À cette occasion, j’ai entendu et croisé beaucoup de responsables et de bénévoles qui n’ont pas toujours les honneurs des médias mais qui sont, à n’en pas douter, aussi les beaux visages de la France dans le monde.
Ils sont présents sur tous les théâtres d’opération difficiles, là où la guerre, la
misère et les cataclysmes en tous genres ont laissé des morsures indélébiles.

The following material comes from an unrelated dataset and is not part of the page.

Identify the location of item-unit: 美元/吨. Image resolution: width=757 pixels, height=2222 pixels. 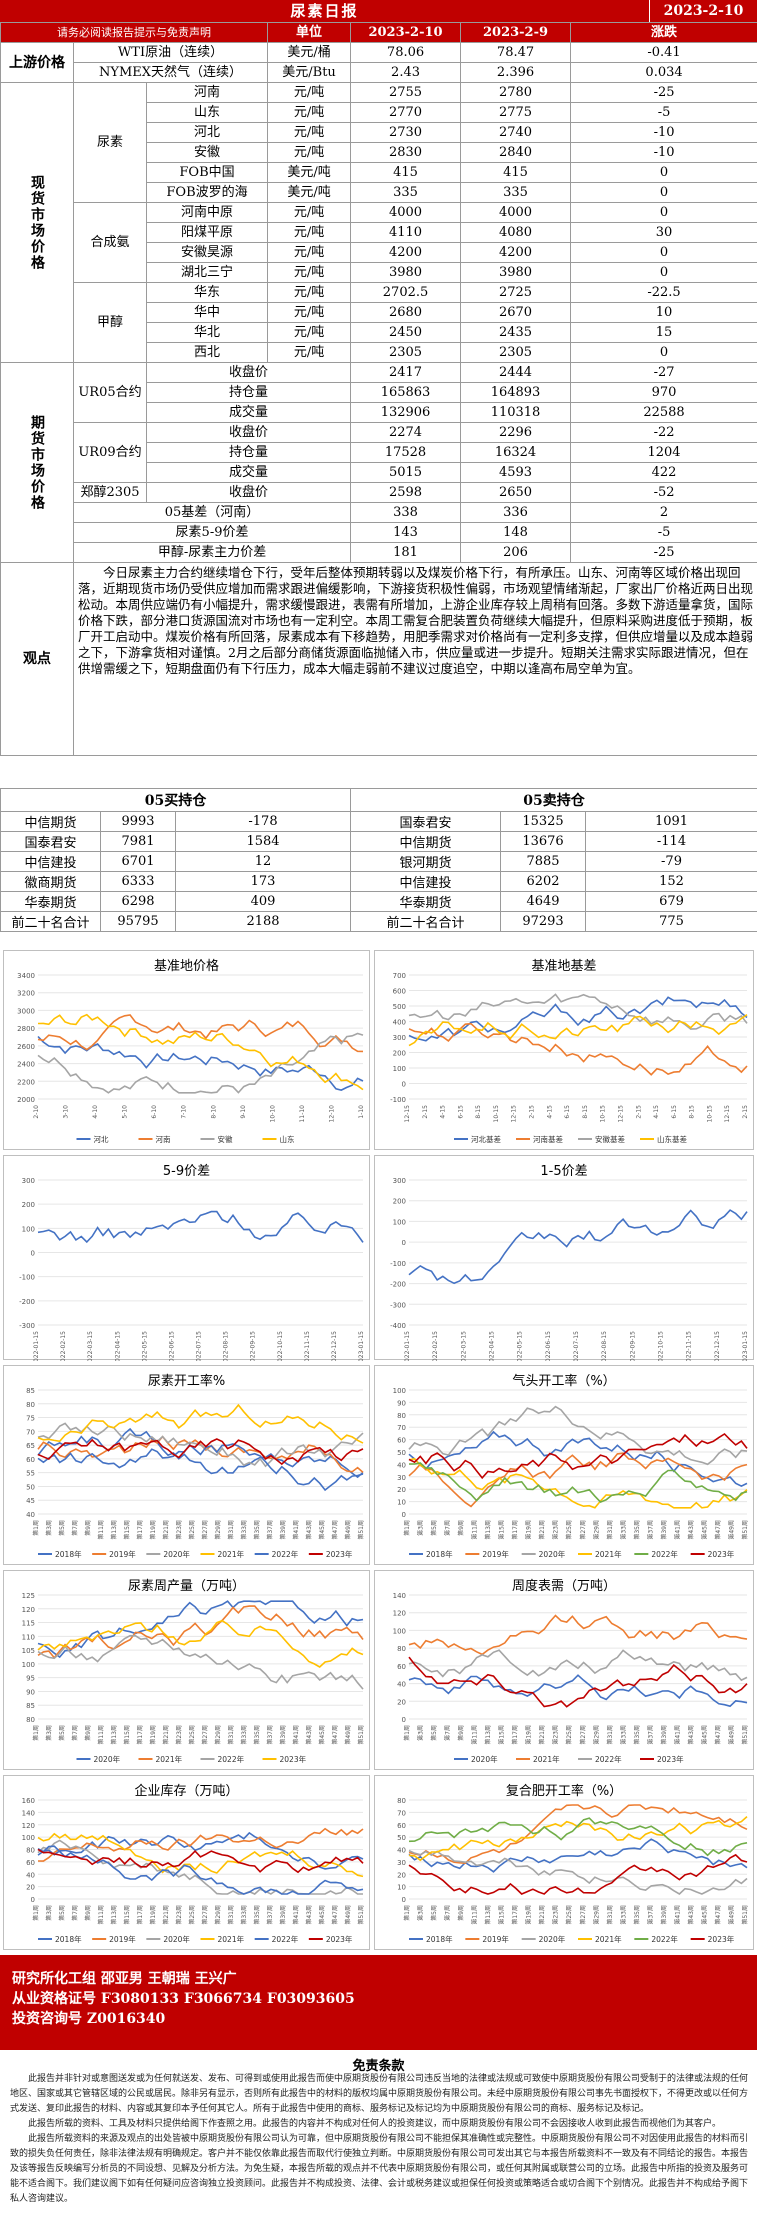
(310, 192).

Comme je l’ai fait comme maire de Grenoble, en coopération avec Ouagadougou, comme je l’ai plaidé à l’Assemblée nationale ou à l’Agence Française du Développement, il ne faut pas opposer urgence et développement. On ne peut rester indifférent aux drames qui surviennent et qui visent souvent les pays déjà les plus démunis. Mais l’expérience nous enseigne qu’une action qui ne s’inscrirait pas en profondeur dans la durée serait vouée à l’échec et au ressentiment des populations.

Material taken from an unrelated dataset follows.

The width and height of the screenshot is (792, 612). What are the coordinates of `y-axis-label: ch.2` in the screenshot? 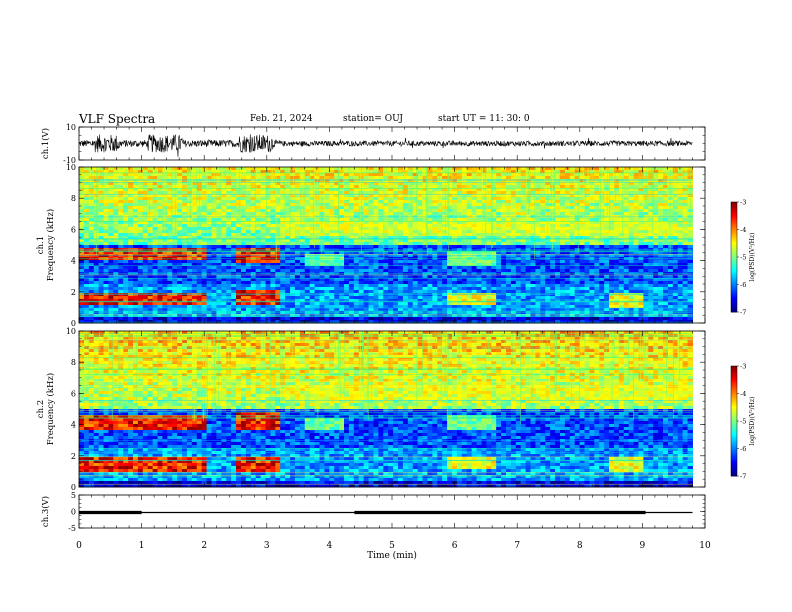 It's located at (41, 409).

La France restera fidèle à son histoire multi-séculaire des lumières quand elle affirmera sa capacité à imposer au monde de concilier progrès économique, solidarité sociale et protection de l’environnement.
Qu’on envoie nos troupes bouter les terroristes hors du Sahel est un engagement indispensable. Mais si, dans le même temps, pour reprendre une expression jupitérienne, on se montre incapable d’aider réellement et durablement les populations les plus pauvres du monde à avoir accès à l’eau, à l’alimentation, à l’électricité, aux soins de base et à la scolarisation des enfants, que vaudront nos interventions ?

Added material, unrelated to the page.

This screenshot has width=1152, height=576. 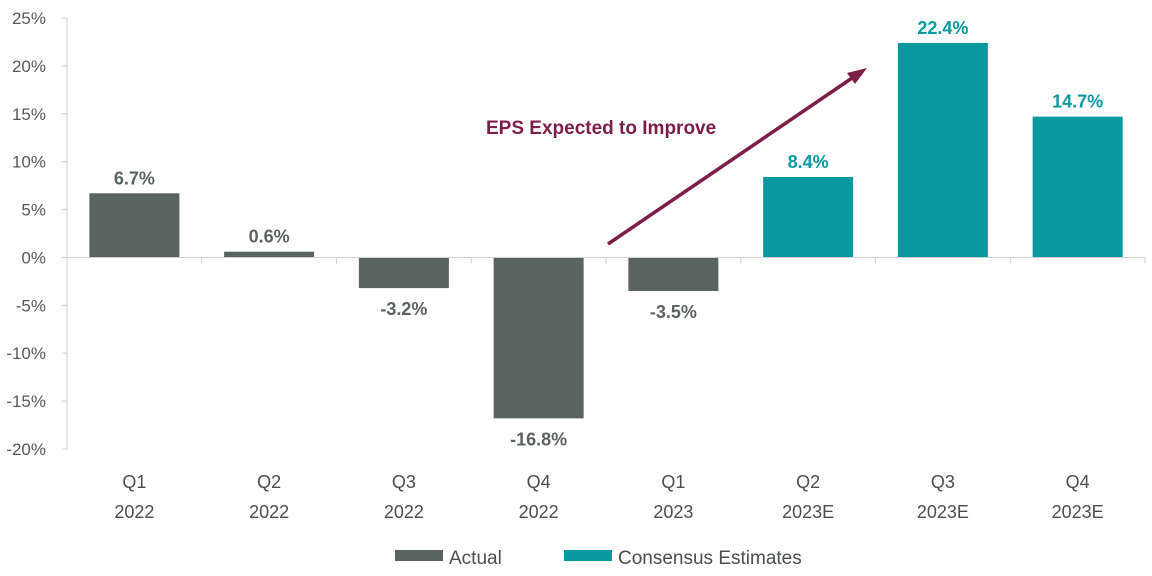 I want to click on y-tick-label: -15%, so click(x=26, y=402).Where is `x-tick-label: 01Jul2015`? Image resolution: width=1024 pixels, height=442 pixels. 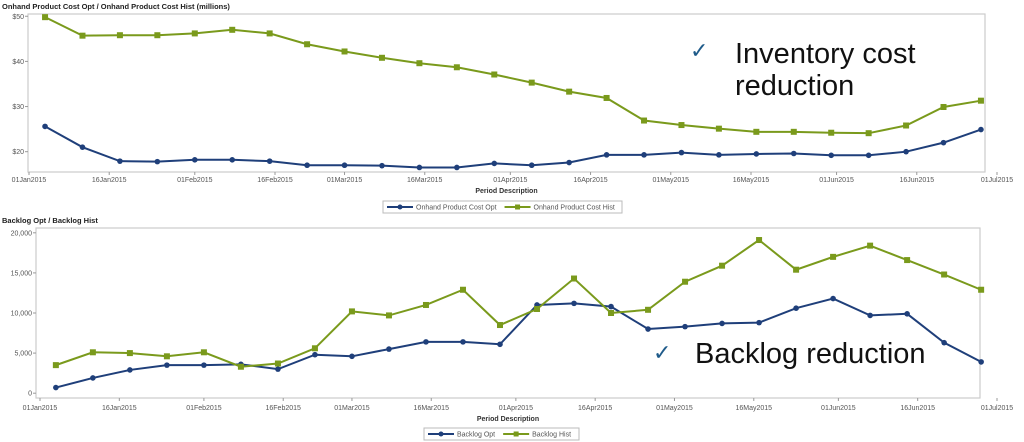
x-tick-label: 01Jul2015 is located at coordinates (997, 408).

Ici comme ailleurs, les déclarations généreuses seront jugées aussi à l’aune des engagements financiers.
Je n’ai pas craint de monter au créneau pour dire aux gouvernements de François Hollande que le compte n’y était pas en matière d’aide publique de la France au développement. Et je le dis aujourd’hui avec la même force.
Ce n’est pas seulement une marque de respect par rapport à des engagements électoraux. C’est l’avenir du monde et celui de l’humanité qui sont concrètement en jeu.

Je reviendrai dans quelque temps sur ce que j’ai décidé d’entreprendre dans ce domaine.
Puis-je dire simplement que j’ai eu plutôt de la chance dans ma vie? Aux plans familial, professionnel et politique.
Aussi, je me dois de consacrer désormais, tant que j’en ai encore la force, une part de mon énergie et de ma sensibilité « socialiste » à cette cause humaine qui me semble la plus noble.